:: SOURCE DATA ::

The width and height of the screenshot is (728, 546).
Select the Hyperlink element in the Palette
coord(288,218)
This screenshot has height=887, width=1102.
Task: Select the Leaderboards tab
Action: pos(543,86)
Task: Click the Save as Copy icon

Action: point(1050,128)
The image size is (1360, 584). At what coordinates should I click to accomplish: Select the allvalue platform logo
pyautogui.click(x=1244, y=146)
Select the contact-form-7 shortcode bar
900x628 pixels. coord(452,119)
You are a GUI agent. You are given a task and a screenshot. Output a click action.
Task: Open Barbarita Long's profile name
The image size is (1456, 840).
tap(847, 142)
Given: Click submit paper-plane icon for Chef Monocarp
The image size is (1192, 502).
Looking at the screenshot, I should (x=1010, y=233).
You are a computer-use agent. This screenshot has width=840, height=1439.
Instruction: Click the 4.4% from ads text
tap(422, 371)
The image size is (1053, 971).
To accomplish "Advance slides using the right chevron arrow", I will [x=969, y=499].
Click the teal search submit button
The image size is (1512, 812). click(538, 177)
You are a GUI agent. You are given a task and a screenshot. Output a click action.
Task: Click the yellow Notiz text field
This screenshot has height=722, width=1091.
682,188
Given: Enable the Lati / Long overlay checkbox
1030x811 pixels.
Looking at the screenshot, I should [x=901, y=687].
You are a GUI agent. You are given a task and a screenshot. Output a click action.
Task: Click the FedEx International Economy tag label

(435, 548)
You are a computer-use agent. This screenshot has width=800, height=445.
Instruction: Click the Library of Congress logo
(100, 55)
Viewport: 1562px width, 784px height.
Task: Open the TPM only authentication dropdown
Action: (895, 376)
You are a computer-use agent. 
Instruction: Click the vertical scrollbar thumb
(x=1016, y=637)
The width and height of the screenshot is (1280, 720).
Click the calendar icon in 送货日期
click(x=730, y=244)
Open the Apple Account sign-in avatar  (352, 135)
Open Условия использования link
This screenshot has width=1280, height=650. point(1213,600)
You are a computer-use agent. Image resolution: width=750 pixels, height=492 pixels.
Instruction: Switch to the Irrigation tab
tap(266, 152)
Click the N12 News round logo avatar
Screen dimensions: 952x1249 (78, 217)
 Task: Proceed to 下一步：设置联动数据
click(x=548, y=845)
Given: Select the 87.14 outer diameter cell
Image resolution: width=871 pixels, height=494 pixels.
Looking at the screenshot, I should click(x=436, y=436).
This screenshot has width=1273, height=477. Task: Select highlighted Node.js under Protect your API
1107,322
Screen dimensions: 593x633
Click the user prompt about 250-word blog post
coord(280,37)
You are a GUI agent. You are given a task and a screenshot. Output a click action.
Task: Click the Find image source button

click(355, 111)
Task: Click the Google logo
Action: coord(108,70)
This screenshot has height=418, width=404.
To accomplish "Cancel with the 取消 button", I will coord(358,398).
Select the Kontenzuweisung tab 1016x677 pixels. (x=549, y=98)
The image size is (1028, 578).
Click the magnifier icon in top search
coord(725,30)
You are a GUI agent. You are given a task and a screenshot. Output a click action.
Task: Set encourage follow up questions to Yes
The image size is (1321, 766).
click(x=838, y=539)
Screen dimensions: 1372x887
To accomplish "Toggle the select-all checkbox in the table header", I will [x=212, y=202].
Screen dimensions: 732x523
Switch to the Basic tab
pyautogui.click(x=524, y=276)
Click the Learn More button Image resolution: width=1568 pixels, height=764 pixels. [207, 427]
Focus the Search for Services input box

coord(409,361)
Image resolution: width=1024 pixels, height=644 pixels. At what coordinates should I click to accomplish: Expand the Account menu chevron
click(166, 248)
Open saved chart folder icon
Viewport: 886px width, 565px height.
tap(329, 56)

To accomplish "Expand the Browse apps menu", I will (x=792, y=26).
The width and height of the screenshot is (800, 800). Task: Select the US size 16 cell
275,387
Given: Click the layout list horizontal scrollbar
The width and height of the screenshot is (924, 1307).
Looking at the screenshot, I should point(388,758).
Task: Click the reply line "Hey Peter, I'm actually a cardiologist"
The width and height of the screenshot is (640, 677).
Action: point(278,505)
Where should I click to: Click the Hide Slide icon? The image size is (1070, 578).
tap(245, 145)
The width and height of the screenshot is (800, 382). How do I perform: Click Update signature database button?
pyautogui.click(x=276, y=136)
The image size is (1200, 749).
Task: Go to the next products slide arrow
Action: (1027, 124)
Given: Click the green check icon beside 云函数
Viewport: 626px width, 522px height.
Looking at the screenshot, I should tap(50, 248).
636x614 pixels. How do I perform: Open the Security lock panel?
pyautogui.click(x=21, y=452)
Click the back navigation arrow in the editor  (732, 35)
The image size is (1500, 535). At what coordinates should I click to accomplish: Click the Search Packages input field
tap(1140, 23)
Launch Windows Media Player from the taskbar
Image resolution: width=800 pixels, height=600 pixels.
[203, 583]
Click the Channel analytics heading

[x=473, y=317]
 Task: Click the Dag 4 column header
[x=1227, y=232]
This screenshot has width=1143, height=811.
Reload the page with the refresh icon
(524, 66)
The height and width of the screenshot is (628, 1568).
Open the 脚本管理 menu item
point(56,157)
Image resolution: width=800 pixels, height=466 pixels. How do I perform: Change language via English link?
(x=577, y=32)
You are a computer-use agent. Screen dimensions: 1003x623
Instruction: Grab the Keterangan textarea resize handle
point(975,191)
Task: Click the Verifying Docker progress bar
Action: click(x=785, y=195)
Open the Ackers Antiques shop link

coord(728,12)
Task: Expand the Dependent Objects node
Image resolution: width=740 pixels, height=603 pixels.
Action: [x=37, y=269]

:::

### ACTION ITEM
Could you write out, exactly as they stand, only the lines above that begin at the line with "This screenshot has height=418, width=404." and stop after the line with "The image size is (1028, 578)."?

### ANSWER FOR THIS EXERCISE
This screenshot has height=418, width=404.
To accomplish "Cancel with the 取消 button", I will coord(358,398).
Select the Kontenzuweisung tab 1016x677 pixels. (x=549, y=98)
The image size is (1028, 578).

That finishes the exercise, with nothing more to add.